Count the lines below that contain the string "size", and reply with only that number.

__Data supplied__
┄┄┄┄┄┄┄┄┄┄
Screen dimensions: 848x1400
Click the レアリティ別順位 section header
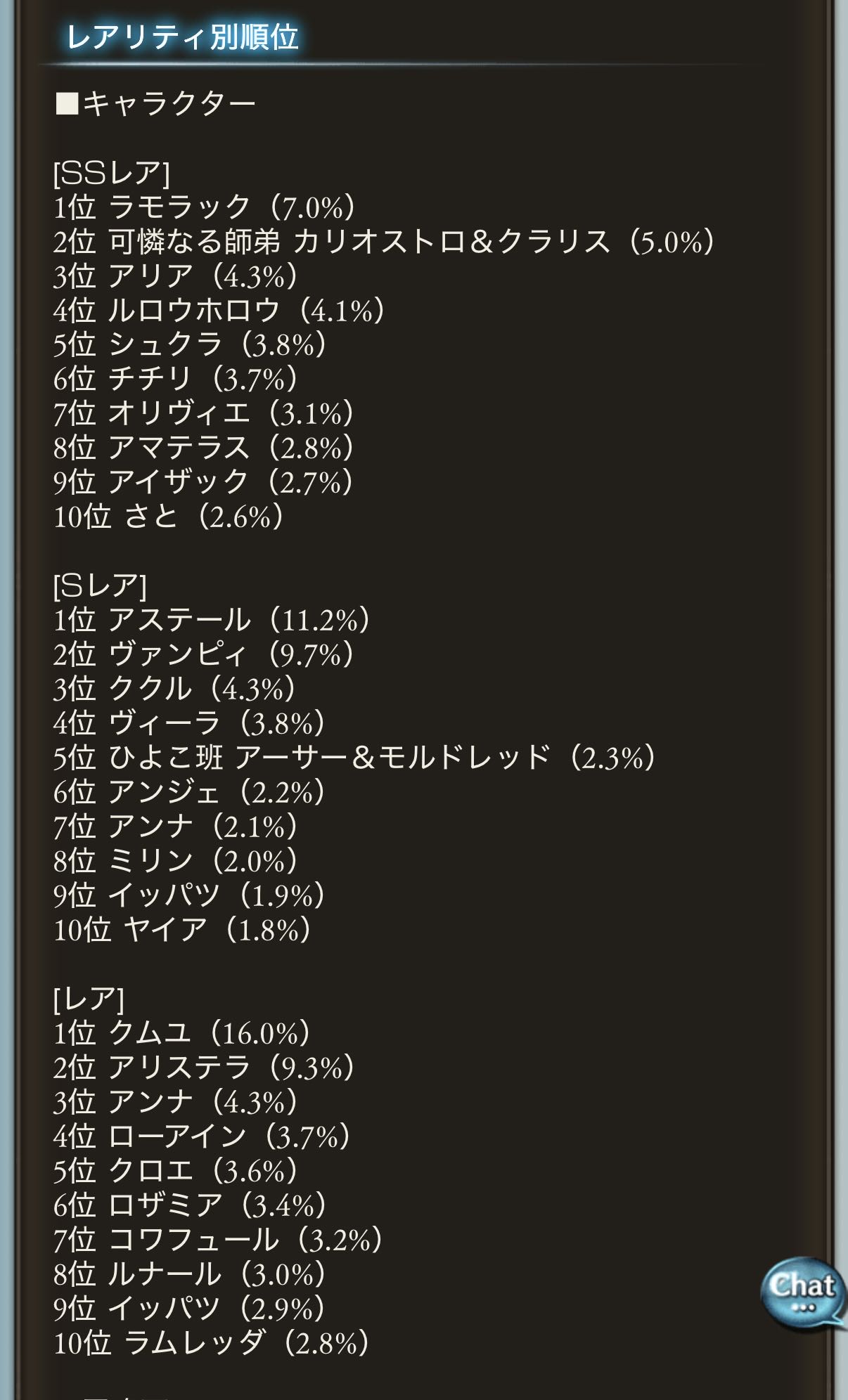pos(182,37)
┄┄┄┄┄┄┄┄┄┄
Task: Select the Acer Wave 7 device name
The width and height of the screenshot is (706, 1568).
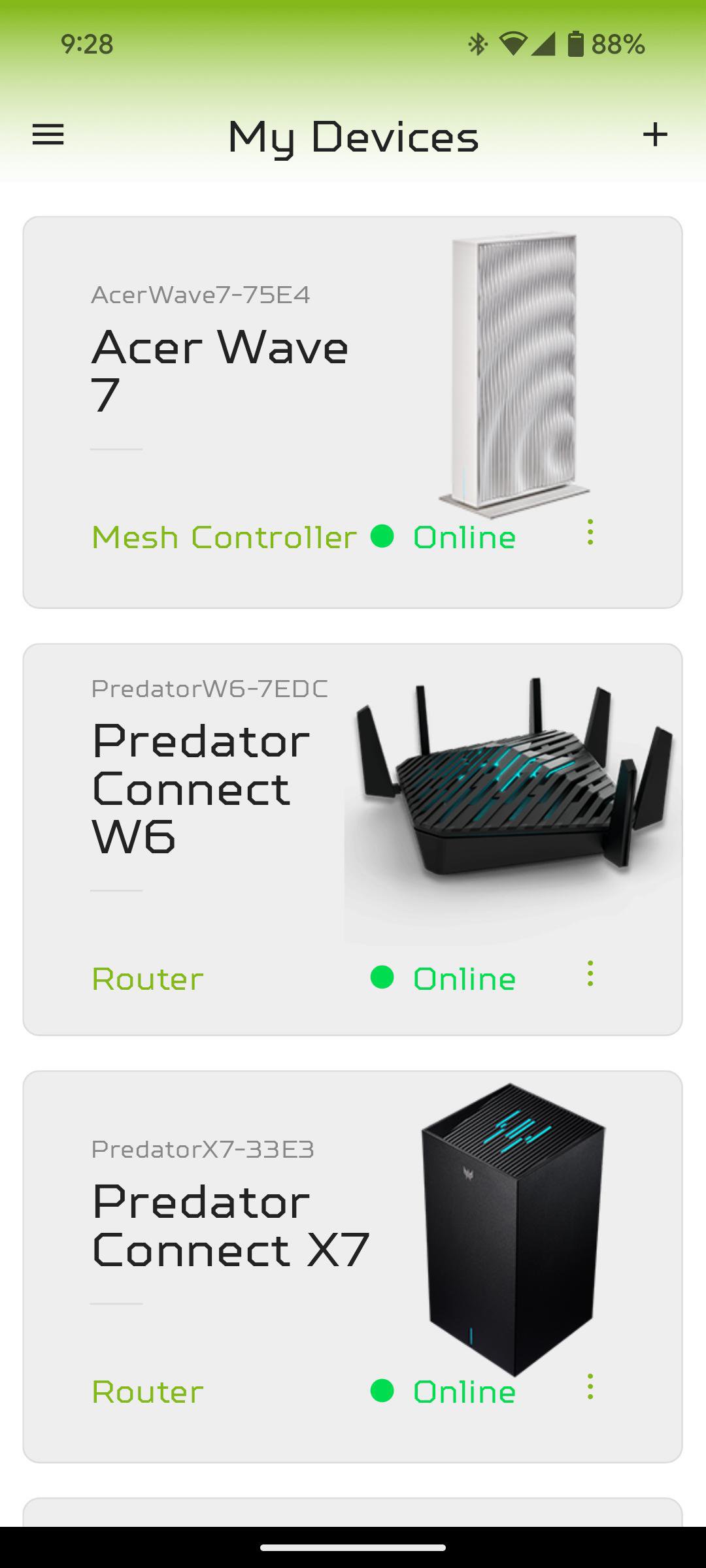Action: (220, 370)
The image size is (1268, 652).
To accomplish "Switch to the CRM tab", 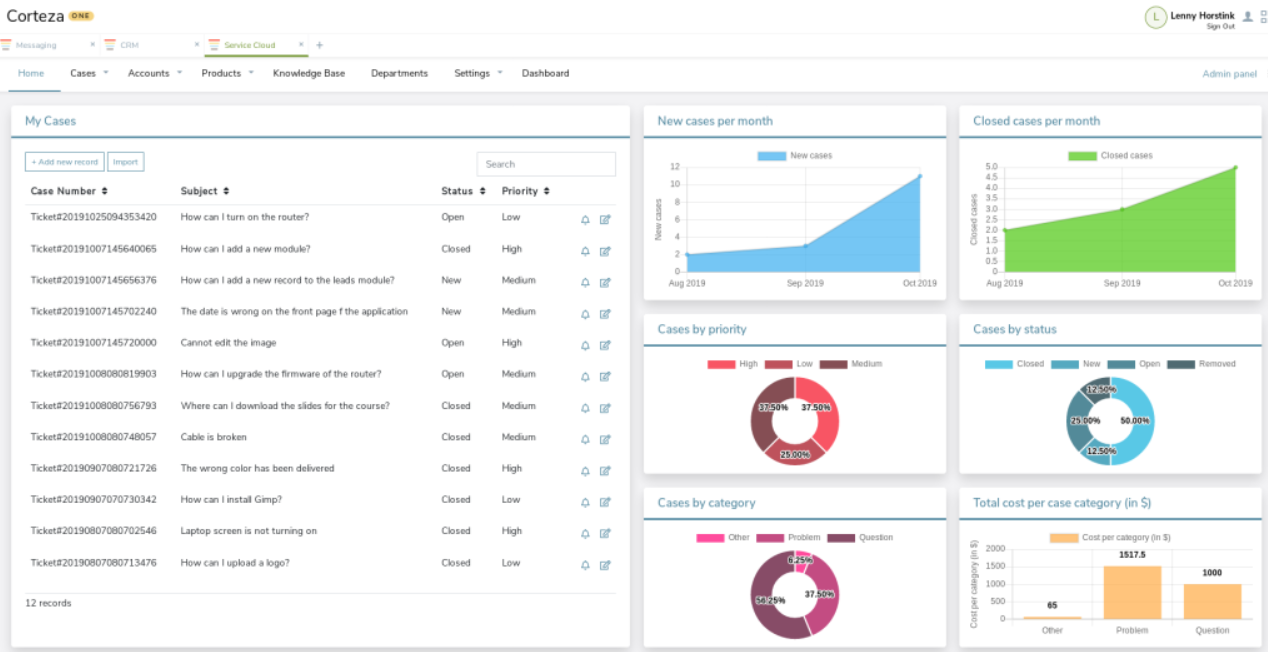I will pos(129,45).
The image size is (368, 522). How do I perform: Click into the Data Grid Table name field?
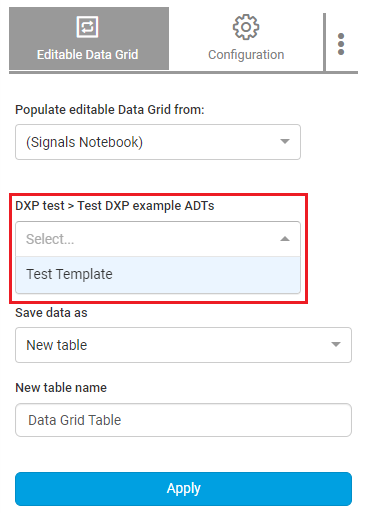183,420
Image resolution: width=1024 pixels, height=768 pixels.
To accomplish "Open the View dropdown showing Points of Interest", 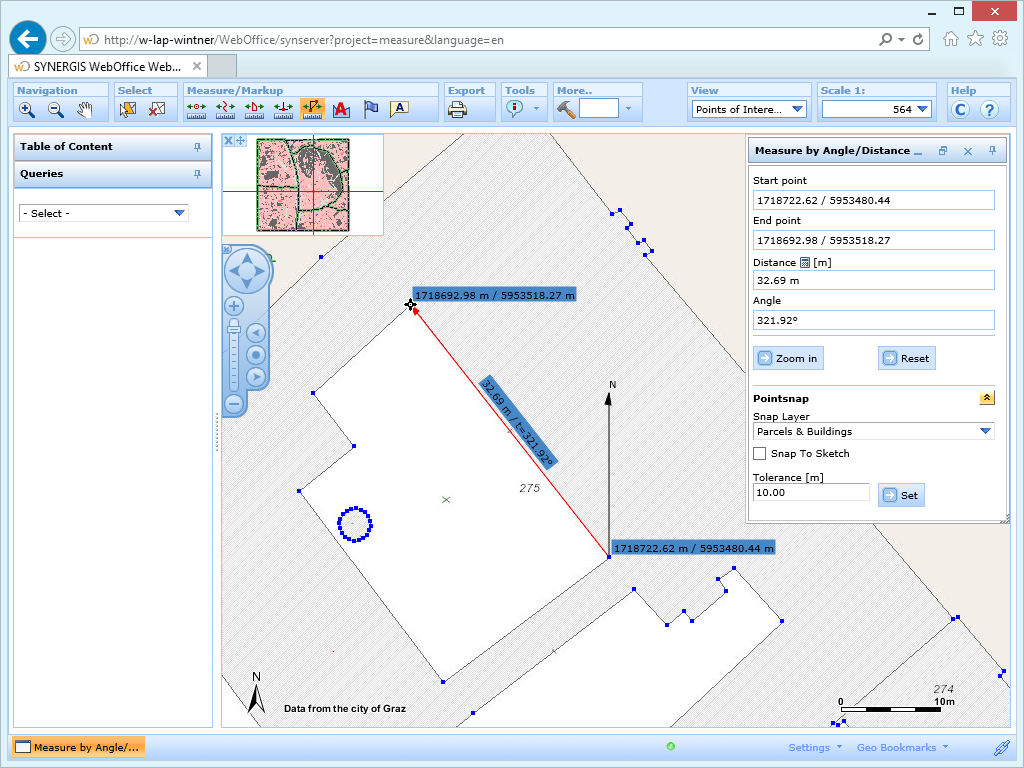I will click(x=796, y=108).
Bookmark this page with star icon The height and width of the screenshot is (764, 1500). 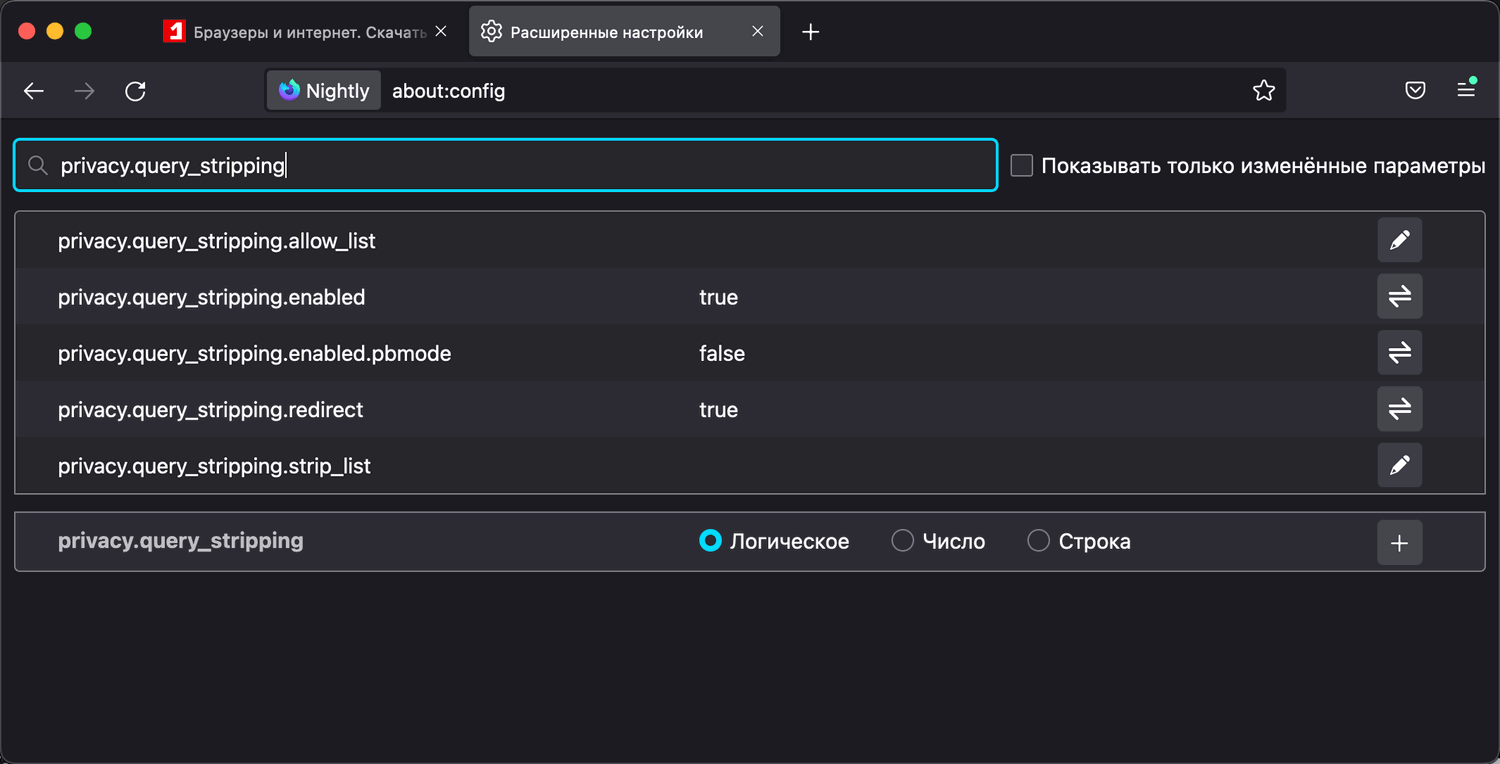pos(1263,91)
┄┄┄┄┄┄┄┄┄┄
__Right answer__
2